*What is being asked*
Word for word, reproduce each line of the data below, omitting every image.

*Stored items*
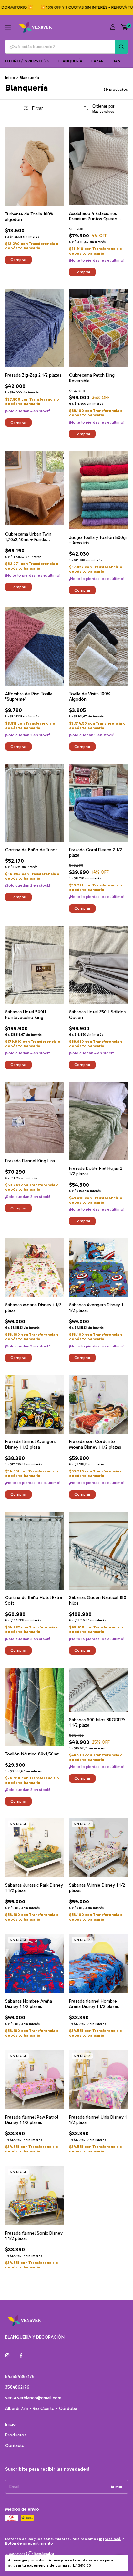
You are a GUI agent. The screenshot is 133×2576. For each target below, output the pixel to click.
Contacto (15, 2445)
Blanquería (70, 61)
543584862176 (20, 2376)
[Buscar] (121, 47)
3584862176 (17, 2387)
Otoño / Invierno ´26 (27, 61)
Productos (15, 2435)
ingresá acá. (110, 2539)
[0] (124, 27)
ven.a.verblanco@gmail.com (33, 2398)
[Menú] (8, 27)
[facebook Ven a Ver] (21, 2355)
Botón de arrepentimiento (29, 2543)
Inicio (10, 77)
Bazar (97, 61)
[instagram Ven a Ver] (7, 2355)
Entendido (82, 2565)
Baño (118, 61)
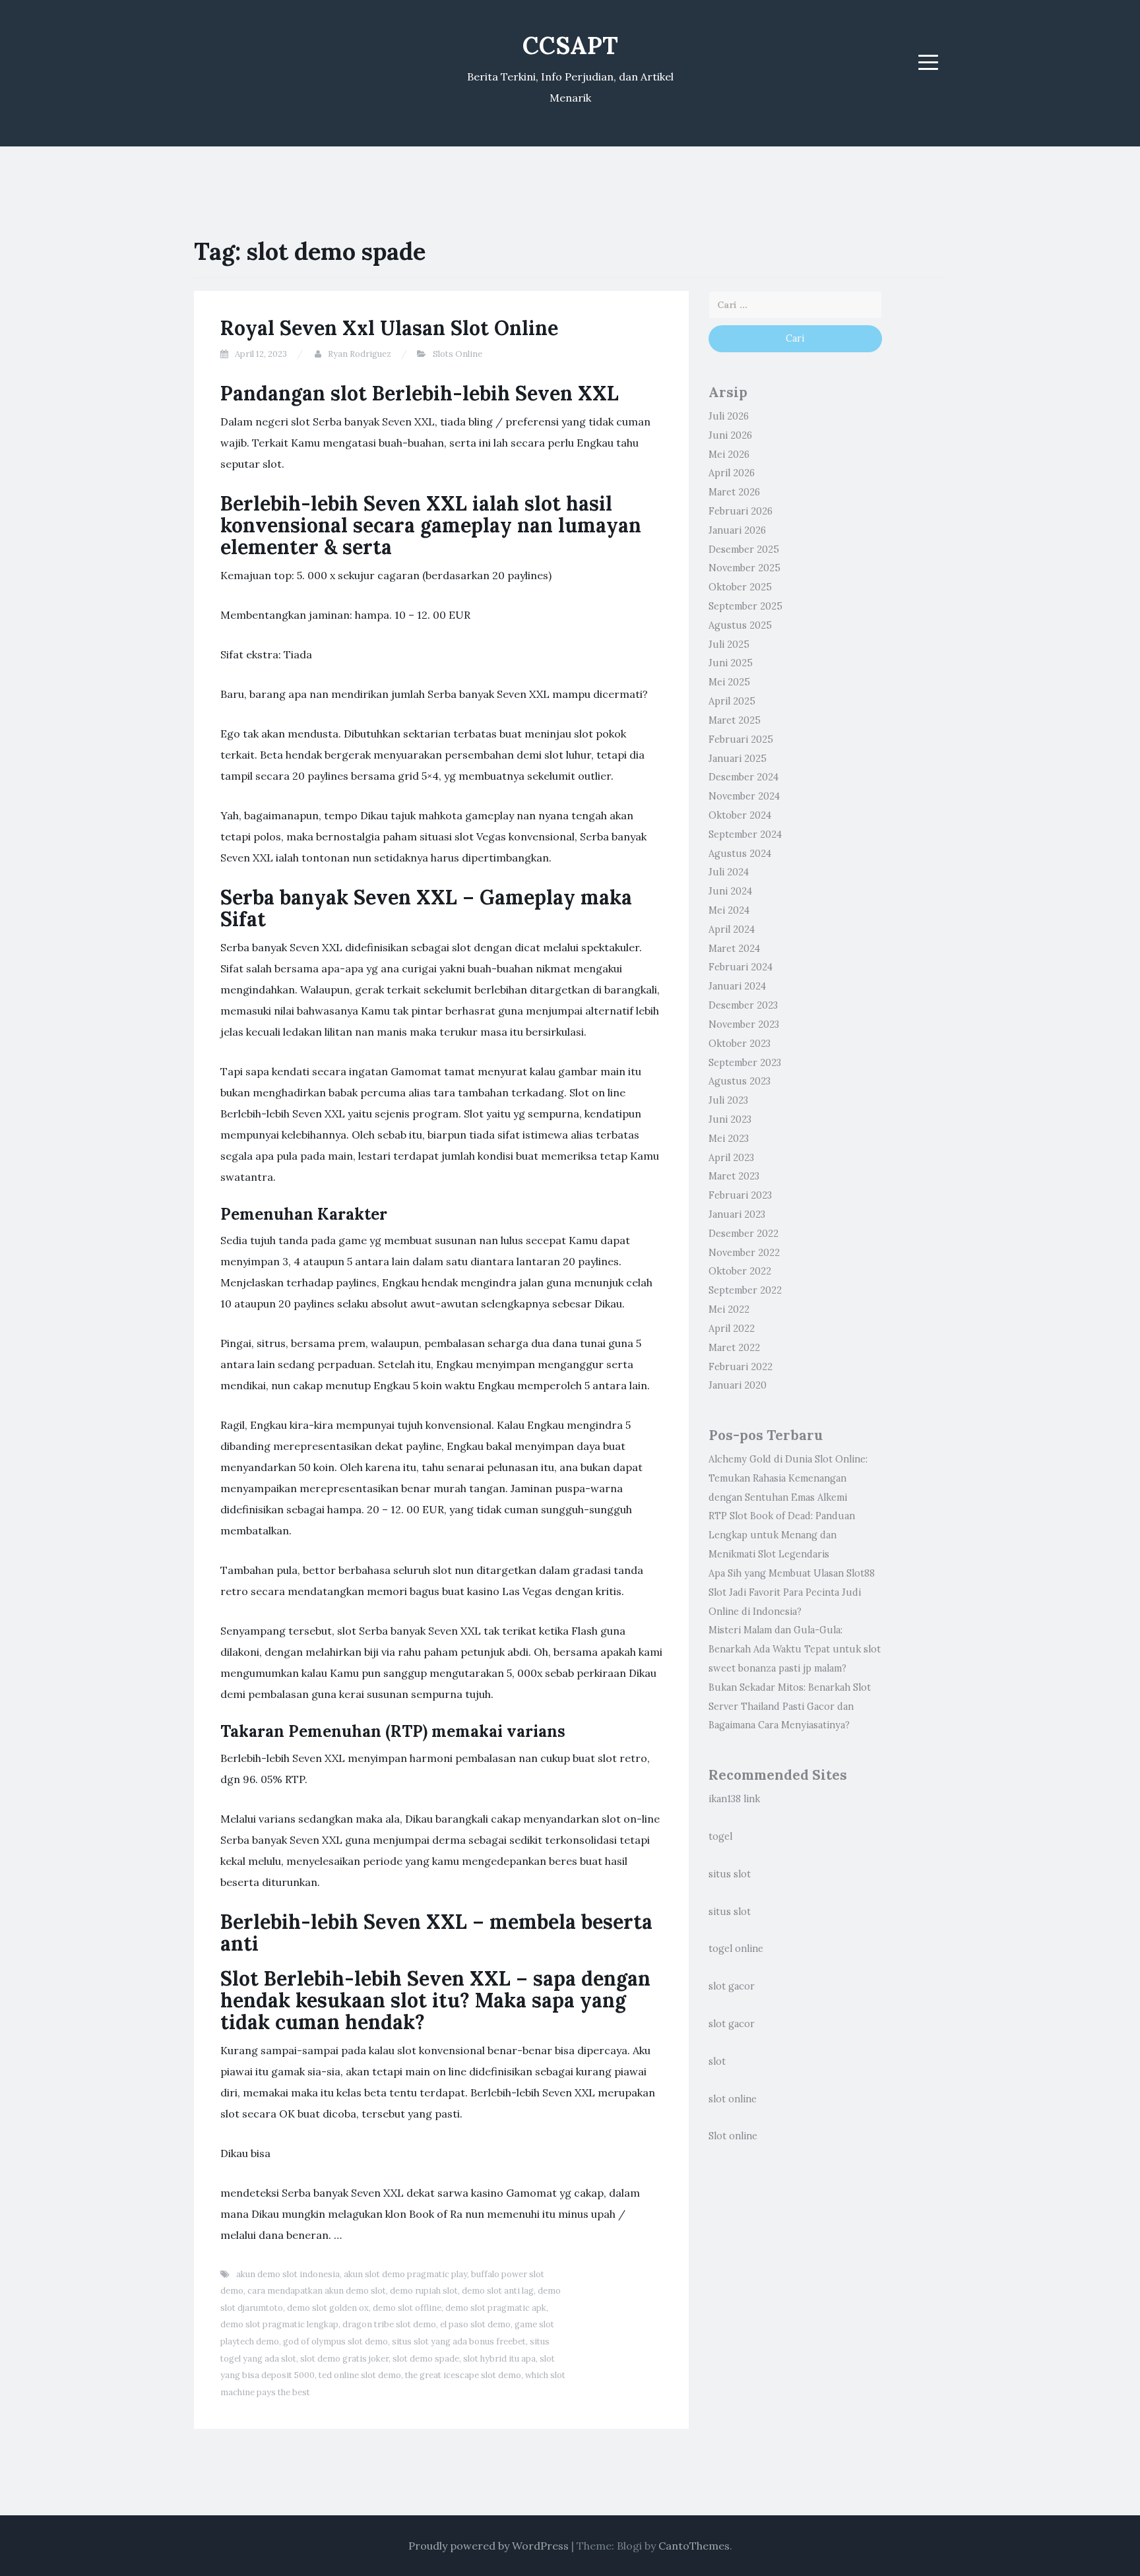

*Output*
You are a GUI agent. The screenshot is 133×2576. For each target below, output the pixel to click.
Contacto (15, 2445)
Blanquería (70, 61)
543584862176 (20, 2376)
[Buscar] (121, 47)
3584862176 (17, 2387)
Otoño / Invierno ´26 (27, 61)
Productos (15, 2435)
ingresá acá. (110, 2539)
[0] (124, 27)
ven.a.verblanco@gmail.com (33, 2398)
[Menú] (8, 27)
[facebook Ven a Ver] (21, 2355)
Botón de arrepentimiento (29, 2543)
Inicio (10, 77)
Bazar (97, 61)
[instagram Ven a Ver] (7, 2355)
Entendido (82, 2565)
Baño (118, 61)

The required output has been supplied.